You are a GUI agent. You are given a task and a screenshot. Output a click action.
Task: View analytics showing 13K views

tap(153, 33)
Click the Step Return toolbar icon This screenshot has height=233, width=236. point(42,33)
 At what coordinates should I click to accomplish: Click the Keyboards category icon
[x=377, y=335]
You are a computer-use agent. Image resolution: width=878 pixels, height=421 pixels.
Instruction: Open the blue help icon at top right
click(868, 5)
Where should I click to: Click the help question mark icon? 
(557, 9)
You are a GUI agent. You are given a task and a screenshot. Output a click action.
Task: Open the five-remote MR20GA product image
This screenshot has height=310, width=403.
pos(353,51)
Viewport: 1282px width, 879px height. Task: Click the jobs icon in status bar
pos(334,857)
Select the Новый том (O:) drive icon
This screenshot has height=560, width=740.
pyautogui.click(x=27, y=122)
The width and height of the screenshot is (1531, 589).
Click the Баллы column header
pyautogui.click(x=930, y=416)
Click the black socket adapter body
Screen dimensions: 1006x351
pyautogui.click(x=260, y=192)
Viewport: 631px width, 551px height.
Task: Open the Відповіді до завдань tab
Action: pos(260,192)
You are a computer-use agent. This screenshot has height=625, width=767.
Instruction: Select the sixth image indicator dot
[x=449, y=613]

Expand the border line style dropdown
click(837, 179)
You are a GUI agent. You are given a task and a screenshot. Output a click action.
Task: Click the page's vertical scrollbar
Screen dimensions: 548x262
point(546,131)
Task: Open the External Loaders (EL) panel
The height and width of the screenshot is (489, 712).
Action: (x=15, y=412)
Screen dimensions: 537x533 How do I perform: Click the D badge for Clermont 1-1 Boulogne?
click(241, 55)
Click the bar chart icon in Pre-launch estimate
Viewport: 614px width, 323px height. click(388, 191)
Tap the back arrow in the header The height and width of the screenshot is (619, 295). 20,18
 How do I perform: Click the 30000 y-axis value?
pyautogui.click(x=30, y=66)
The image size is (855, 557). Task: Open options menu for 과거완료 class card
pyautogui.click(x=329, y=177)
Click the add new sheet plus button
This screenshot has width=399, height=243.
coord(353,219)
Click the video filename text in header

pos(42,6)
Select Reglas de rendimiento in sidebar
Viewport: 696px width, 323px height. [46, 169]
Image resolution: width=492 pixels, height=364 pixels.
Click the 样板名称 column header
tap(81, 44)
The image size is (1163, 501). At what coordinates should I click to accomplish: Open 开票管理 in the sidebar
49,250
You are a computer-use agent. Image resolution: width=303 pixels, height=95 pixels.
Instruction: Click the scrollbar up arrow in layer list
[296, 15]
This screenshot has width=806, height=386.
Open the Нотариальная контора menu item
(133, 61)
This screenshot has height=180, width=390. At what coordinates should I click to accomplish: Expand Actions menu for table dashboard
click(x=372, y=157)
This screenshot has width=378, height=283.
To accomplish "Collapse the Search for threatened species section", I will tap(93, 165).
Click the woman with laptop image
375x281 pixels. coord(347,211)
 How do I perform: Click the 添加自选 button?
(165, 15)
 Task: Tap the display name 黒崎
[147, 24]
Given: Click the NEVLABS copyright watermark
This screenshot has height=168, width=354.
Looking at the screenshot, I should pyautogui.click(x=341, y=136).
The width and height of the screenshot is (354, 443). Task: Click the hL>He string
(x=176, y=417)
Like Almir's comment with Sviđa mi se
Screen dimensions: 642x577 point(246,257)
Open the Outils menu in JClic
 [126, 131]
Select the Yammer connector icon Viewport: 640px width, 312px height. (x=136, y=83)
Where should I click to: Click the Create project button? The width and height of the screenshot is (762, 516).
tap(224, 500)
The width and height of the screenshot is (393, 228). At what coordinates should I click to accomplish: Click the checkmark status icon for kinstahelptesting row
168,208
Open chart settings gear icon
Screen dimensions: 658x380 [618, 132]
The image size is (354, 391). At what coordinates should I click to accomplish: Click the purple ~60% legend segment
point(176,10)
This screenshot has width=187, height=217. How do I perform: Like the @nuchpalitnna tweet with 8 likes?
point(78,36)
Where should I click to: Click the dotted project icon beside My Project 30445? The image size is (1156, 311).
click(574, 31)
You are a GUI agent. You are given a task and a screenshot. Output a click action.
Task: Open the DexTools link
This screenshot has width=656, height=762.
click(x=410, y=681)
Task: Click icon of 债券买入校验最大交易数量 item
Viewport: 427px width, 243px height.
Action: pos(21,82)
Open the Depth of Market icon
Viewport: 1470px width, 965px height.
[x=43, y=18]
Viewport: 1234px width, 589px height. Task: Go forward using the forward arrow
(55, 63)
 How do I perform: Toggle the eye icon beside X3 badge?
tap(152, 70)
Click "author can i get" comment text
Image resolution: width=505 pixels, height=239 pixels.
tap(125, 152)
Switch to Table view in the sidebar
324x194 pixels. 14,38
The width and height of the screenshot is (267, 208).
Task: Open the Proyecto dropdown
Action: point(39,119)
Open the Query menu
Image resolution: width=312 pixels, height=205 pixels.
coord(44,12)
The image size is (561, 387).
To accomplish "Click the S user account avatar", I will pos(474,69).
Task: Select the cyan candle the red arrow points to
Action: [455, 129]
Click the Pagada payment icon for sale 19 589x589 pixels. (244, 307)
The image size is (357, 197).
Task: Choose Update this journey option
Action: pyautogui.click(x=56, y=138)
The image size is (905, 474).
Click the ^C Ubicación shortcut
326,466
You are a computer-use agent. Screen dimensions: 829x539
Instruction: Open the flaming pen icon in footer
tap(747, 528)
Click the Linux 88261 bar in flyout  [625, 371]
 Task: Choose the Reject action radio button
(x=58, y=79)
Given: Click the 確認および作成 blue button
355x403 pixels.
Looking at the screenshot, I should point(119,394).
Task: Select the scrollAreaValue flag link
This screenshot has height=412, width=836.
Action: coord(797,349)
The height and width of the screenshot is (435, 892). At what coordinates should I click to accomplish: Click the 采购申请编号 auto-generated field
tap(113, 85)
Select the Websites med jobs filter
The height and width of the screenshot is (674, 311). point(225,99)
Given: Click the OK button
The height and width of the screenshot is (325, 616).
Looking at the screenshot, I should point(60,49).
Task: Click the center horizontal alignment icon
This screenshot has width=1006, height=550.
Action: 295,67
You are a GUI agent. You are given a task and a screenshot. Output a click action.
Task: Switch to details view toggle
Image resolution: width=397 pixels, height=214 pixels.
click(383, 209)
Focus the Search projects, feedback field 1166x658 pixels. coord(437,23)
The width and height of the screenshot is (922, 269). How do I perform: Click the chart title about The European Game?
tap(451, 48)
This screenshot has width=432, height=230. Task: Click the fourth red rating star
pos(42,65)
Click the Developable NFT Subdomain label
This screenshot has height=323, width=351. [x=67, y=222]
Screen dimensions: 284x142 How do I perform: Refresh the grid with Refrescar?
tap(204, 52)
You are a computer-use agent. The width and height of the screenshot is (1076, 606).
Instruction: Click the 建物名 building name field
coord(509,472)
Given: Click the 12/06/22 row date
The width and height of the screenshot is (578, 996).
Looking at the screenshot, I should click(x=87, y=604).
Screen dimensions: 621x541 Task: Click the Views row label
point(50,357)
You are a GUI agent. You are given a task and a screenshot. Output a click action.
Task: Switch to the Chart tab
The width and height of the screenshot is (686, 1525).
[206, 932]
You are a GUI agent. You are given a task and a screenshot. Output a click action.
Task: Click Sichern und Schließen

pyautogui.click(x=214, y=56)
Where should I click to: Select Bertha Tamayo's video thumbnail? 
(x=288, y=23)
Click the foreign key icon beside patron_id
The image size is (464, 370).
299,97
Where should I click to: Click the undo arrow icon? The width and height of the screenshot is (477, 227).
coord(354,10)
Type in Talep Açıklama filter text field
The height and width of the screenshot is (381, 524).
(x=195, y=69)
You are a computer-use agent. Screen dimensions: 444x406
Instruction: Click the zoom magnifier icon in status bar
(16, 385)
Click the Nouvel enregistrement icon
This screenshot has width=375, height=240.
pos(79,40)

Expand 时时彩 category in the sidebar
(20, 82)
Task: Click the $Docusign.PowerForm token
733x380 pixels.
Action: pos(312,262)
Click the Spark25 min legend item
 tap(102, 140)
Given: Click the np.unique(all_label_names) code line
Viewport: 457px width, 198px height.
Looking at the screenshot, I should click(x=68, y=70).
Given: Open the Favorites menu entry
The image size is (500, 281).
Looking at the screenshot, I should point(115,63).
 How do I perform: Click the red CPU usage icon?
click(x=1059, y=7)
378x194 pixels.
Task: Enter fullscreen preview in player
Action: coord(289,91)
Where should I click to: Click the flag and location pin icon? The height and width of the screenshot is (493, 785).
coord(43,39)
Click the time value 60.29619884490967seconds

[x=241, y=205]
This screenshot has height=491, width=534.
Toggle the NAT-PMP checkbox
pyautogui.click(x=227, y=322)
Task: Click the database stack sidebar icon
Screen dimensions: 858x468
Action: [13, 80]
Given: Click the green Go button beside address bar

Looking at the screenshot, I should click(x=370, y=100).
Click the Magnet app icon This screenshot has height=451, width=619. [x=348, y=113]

====================

• Work to complete: Here the output must be the lines above from the line with "Screen dimensions: 284x142" to the line with "Given: Click the 12/06/22 row date", both included, duplicated word for word and nothing else.

• Solution to the exercise:
Screen dimensions: 284x142 How do I perform: Refresh the grid with Refrescar?
tap(204, 52)
You are a computer-use agent. The width and height of the screenshot is (1076, 606).
Instruction: Click the 建物名 building name field
coord(509,472)
Given: Click the 12/06/22 row date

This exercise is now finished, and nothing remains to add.